To be transparent, Paypal was reported to be researching the prospect of facilitating bitcoin purchases back in June 2020, but the breadth of their actual offering was still under wraps. In reality, the integration is similar to that of Robinhood, where users most likely will not be able to transfer crypto-assets off the platform or own their actual cryptographic keys, but it nonetheless is a step towards broader adoption, and the use of digital currencies in transactions.
This news trails that of other significant corporate actions in the space. MicroStrategy bought a total of $450M Bitcoin to park a majority of its treasury, completed in Mid-September. This news came from a company many may have scarcely heard of but represented a very significant moment in Bitcoin’s existence.
It was no longer taboo for corporates to be considering bitcoin as a suitable treasury investment.
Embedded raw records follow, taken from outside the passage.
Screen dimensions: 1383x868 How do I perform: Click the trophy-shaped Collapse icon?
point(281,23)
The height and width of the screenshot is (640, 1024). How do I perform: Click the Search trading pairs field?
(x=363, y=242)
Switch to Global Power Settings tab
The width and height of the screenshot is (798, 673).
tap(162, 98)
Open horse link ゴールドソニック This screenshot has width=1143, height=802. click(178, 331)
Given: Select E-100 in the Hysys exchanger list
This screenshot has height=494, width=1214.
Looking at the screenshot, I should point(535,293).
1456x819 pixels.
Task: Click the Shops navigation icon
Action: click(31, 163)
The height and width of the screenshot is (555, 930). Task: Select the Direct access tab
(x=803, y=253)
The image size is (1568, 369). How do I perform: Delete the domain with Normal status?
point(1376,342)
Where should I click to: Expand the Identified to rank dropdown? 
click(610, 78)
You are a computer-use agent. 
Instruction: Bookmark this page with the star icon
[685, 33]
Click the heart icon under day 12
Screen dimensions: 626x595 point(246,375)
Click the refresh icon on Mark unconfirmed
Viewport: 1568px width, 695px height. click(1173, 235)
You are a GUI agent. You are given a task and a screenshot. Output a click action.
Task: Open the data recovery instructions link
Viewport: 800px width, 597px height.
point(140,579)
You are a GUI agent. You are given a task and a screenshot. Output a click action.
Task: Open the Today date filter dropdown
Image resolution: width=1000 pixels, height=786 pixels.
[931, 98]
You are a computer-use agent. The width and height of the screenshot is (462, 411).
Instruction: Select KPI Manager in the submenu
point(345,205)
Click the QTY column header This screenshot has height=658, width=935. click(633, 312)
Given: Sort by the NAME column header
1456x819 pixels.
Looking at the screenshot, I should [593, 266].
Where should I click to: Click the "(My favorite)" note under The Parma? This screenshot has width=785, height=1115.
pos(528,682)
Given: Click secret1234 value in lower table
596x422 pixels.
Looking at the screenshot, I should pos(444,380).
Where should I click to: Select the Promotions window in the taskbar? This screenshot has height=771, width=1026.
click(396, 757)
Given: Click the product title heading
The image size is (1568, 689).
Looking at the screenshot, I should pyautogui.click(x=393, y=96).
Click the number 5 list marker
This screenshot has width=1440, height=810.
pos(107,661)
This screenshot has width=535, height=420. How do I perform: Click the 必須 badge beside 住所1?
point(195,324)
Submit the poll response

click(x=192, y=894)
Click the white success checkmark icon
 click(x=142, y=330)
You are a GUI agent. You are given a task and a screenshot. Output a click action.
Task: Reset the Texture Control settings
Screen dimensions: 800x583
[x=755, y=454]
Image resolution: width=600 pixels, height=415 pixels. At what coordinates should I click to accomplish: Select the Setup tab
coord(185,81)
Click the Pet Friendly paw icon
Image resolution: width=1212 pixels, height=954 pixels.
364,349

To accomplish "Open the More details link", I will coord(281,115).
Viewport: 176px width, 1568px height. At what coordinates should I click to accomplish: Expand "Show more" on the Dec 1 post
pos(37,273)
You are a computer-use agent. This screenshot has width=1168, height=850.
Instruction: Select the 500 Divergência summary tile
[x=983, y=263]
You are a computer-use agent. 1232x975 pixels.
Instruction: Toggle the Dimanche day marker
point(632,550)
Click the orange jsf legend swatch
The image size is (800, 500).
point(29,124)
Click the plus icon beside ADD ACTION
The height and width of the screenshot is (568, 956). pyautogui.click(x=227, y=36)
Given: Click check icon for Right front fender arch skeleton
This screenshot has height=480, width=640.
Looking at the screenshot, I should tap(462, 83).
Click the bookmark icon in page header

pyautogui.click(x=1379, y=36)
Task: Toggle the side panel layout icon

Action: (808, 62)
And with the infrastructure continuing to develop, including the establishment of dedicated qualified custodians like Fidelity Digital Assets and Coinbase Custody, the industry is well prepared for traditional players to step up to the plate.
Whether the recent news of institutional adoption is the result of uncertainty surrounding the sustainable growth of equity markets in the current climate and quantitative easing fears or just a natural progression of corporates getting their feet wet in this new asset class, the outcome is the same. Bitcoin as “digital gold” may not seem like such a stretch anymore.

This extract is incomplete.